• **Records**
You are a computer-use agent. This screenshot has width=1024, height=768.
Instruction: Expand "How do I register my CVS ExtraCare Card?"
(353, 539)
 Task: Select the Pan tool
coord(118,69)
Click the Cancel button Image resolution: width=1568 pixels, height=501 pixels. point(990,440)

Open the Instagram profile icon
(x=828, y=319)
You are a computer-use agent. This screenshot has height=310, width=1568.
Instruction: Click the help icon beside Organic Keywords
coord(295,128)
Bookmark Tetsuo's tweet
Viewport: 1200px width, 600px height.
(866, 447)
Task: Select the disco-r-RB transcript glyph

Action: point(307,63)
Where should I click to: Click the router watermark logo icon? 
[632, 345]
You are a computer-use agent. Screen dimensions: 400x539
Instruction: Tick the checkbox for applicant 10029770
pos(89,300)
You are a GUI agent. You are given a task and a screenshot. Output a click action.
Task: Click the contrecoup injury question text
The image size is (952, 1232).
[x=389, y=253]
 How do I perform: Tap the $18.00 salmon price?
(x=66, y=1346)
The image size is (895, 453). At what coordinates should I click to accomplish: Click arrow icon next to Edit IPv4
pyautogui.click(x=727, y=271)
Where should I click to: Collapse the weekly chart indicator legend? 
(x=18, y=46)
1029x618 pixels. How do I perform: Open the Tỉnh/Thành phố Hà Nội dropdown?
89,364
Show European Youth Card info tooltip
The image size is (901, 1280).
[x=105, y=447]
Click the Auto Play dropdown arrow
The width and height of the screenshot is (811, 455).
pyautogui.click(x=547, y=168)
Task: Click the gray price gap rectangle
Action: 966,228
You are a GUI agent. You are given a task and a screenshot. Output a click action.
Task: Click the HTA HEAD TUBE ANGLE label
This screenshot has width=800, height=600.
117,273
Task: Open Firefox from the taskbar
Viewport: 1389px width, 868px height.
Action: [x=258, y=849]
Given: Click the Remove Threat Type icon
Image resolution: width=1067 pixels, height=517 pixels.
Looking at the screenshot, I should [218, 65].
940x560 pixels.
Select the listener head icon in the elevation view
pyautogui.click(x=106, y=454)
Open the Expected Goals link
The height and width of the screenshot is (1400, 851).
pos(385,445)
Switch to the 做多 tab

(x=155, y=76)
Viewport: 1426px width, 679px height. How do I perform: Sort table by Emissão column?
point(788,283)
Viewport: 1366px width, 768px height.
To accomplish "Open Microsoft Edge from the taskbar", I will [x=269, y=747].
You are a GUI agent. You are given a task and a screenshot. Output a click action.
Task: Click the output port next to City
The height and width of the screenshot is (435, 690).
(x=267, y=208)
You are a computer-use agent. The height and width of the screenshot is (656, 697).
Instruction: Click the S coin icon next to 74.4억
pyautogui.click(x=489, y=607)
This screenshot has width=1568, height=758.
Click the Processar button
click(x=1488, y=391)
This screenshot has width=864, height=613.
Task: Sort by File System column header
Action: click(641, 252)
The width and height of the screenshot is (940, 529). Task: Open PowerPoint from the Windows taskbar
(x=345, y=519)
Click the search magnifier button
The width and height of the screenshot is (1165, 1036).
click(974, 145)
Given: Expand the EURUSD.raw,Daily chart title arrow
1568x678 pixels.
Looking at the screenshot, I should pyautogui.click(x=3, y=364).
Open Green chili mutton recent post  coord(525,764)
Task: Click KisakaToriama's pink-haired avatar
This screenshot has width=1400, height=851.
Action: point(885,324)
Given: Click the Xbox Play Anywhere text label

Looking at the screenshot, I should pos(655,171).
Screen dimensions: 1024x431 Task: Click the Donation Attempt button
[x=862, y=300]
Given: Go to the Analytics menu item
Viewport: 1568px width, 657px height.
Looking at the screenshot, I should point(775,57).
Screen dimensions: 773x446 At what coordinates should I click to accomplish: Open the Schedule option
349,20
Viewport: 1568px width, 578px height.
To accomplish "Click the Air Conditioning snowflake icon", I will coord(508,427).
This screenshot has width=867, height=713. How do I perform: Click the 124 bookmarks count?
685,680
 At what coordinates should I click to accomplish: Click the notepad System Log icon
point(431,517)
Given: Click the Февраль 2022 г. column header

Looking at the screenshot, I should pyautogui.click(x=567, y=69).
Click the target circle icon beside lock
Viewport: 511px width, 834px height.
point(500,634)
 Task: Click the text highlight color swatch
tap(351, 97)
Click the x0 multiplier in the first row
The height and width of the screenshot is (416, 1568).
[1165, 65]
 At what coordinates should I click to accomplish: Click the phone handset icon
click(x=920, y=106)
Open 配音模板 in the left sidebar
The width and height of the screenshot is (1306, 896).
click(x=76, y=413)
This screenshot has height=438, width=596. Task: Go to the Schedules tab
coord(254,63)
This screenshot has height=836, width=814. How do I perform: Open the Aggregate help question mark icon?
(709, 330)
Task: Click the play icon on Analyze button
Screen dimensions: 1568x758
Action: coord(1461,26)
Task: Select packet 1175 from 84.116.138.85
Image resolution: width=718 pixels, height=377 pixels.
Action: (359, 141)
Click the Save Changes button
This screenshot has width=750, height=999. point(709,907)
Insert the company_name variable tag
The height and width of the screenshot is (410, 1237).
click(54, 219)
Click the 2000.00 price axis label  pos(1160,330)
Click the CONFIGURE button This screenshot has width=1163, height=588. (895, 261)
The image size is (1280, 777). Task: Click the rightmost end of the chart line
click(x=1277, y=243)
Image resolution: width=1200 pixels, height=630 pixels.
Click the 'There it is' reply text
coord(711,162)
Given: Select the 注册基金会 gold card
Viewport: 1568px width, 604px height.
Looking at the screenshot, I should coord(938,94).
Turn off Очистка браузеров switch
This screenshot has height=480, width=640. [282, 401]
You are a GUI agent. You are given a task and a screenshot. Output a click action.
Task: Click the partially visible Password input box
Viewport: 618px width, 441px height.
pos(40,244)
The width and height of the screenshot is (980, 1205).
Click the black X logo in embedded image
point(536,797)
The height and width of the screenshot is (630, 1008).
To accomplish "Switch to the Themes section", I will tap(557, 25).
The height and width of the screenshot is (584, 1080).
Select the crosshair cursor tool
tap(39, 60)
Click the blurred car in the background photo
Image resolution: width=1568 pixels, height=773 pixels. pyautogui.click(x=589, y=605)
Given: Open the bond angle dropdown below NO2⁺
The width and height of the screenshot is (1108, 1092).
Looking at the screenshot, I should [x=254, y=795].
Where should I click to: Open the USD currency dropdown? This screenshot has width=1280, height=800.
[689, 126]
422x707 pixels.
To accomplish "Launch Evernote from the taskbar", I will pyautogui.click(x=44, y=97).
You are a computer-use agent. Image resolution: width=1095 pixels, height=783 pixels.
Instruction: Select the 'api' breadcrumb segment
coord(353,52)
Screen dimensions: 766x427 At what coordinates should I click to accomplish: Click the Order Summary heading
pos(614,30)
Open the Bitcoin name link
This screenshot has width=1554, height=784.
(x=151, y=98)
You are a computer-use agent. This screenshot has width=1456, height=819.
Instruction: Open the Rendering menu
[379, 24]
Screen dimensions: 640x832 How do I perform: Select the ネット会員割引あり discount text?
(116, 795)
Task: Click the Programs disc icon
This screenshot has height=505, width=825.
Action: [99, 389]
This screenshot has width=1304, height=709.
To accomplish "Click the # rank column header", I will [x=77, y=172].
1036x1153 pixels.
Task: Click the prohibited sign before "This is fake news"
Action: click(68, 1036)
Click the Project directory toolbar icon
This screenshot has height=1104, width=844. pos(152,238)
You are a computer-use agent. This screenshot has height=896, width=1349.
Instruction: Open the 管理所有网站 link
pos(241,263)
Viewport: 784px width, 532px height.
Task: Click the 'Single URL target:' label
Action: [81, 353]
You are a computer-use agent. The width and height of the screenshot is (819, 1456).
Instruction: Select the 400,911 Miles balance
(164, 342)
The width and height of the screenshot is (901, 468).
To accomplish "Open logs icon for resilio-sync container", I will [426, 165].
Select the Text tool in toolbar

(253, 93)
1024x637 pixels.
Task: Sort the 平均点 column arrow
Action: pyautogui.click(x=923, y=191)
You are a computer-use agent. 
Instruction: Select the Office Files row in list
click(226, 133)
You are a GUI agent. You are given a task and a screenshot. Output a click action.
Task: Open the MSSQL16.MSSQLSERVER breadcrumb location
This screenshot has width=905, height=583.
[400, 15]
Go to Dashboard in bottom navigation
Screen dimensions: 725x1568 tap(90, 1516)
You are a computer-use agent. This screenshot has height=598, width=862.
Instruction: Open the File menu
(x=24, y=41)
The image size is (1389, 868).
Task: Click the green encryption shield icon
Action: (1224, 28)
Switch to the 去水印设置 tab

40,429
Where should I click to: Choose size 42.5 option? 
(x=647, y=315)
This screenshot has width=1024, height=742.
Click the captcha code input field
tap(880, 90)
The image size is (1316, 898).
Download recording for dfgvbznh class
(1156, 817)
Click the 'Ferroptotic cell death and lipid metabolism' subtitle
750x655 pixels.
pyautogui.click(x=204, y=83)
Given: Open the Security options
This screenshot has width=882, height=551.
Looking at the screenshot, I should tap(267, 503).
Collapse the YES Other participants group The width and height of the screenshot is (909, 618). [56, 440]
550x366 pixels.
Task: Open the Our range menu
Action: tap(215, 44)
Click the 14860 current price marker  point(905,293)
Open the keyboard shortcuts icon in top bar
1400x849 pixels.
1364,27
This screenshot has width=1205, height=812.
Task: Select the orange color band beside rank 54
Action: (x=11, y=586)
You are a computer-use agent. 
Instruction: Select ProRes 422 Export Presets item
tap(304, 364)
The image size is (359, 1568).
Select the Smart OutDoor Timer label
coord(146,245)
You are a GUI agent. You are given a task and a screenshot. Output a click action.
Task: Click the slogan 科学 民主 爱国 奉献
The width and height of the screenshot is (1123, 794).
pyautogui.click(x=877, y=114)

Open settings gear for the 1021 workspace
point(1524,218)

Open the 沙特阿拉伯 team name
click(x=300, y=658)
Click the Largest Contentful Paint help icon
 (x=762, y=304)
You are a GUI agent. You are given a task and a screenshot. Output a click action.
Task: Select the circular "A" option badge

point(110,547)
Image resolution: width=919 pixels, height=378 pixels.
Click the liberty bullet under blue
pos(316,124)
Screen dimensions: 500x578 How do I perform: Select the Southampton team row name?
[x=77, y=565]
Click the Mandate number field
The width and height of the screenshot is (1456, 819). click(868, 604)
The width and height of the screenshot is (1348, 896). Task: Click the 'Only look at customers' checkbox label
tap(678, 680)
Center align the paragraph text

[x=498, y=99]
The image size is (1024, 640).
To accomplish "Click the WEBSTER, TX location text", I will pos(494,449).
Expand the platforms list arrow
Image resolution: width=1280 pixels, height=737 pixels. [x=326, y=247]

• **What you will do**
Send back an exact copy of only the lines from the line with "1400x849 pixels." up to and including the line with "Task: Click the slogan 科学 民主 爱国 奉献" in the data above.

• **Task solution**
1400x849 pixels.
1364,27
This screenshot has width=1205, height=812.
Task: Select the orange color band beside rank 54
Action: (x=11, y=586)
You are a computer-use agent. 
Instruction: Select ProRes 422 Export Presets item
tap(304, 364)
The image size is (359, 1568).
Select the Smart OutDoor Timer label
coord(146,245)
You are a GUI agent. You are given a task and a screenshot. Output a click action.
Task: Click the slogan 科学 民主 爱国 奉献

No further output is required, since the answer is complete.